## [What is needed]
Beginning at the line containing "Image resolution: width=1355" and continuing to the end of the records below, give each line again exactly as it stands, and only those lines.

***

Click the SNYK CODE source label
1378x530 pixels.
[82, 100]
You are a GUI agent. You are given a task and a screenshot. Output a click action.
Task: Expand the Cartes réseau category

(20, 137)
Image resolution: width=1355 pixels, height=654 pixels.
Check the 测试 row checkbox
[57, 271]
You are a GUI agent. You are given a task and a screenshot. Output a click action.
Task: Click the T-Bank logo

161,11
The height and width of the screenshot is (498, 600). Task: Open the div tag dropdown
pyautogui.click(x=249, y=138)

***

## [Exercise response]
Image resolution: width=1355 pixels, height=654 pixels.
Check the 测试 row checkbox
[57, 271]
You are a GUI agent. You are given a task and a screenshot. Output a click action.
Task: Click the T-Bank logo

161,11
The height and width of the screenshot is (498, 600). Task: Open the div tag dropdown
pyautogui.click(x=249, y=138)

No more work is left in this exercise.